> _Records for this task_
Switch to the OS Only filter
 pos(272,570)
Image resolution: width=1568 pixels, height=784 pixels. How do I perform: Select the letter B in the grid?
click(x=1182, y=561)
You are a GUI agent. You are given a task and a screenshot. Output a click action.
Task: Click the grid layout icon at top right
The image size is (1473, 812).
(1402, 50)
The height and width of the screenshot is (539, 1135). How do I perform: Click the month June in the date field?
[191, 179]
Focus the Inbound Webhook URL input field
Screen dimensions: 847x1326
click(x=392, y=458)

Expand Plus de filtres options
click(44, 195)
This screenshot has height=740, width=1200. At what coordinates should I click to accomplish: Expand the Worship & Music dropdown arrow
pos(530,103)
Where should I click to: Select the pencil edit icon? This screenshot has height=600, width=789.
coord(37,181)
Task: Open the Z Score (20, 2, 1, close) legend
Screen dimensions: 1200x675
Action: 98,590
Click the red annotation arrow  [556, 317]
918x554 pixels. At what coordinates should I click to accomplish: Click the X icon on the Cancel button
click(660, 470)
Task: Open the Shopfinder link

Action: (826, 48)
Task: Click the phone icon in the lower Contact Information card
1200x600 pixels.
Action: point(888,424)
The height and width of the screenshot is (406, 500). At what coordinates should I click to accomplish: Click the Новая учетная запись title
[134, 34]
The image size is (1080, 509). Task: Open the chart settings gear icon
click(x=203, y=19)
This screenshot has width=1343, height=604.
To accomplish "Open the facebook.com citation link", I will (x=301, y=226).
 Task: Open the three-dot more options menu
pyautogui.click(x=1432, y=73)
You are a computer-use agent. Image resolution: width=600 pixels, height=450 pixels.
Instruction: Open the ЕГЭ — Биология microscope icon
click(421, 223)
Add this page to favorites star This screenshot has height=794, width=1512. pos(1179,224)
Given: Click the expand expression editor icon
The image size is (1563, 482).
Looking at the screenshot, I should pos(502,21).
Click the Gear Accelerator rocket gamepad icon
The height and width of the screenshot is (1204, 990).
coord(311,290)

> _Instructions for the task_
Switch "dimensions" to "size" wherever it appears in the items above, and write out all the lines again with nothing else changed.

> _Final answer_
Switch to the OS Only filter
 pos(272,570)
Image resolution: width=1568 pixels, height=784 pixels. How do I perform: Select the letter B in the grid?
click(x=1182, y=561)
You are a GUI agent. You are given a task and a screenshot. Output a click action.
Task: Click the grid layout icon at top right
The image size is (1473, 812).
(1402, 50)
The height and width of the screenshot is (539, 1135). How do I perform: Click the month June in the date field?
[191, 179]
Focus the Inbound Webhook URL input field
Screen size: 847x1326
click(x=392, y=458)

Expand Plus de filtres options
click(44, 195)
This screenshot has height=740, width=1200. At what coordinates should I click to accomplish: Expand the Worship & Music dropdown arrow
pos(530,103)
Where should I click to: Select the pencil edit icon? This screenshot has height=600, width=789.
coord(37,181)
Task: Open the Z Score (20, 2, 1, close) legend
Screen size: 1200x675
Action: 98,590
Click the red annotation arrow  [556, 317]
918x554 pixels. At what coordinates should I click to accomplish: Click the X icon on the Cancel button
click(660, 470)
Task: Open the Shopfinder link

Action: (826, 48)
Task: Click the phone icon in the lower Contact Information card
1200x600 pixels.
Action: point(888,424)
The height and width of the screenshot is (406, 500). At what coordinates should I click to accomplish: Click the Новая учетная запись title
[134, 34]
The image size is (1080, 509). Task: Open the chart settings gear icon
click(x=203, y=19)
This screenshot has width=1343, height=604.
To accomplish "Open the facebook.com citation link", I will (x=301, y=226).
 Task: Open the three-dot more options menu
pyautogui.click(x=1432, y=73)
You are a computer-use agent. Image resolution: width=600 pixels, height=450 pixels.
Instruction: Open the ЕГЭ — Биология microscope icon
click(421, 223)
Add this page to favorites star This screenshot has height=794, width=1512. pos(1179,224)
Given: Click the expand expression editor icon
The image size is (1563, 482).
Looking at the screenshot, I should pos(502,21).
Click the Gear Accelerator rocket gamepad icon
The height and width of the screenshot is (1204, 990).
coord(311,290)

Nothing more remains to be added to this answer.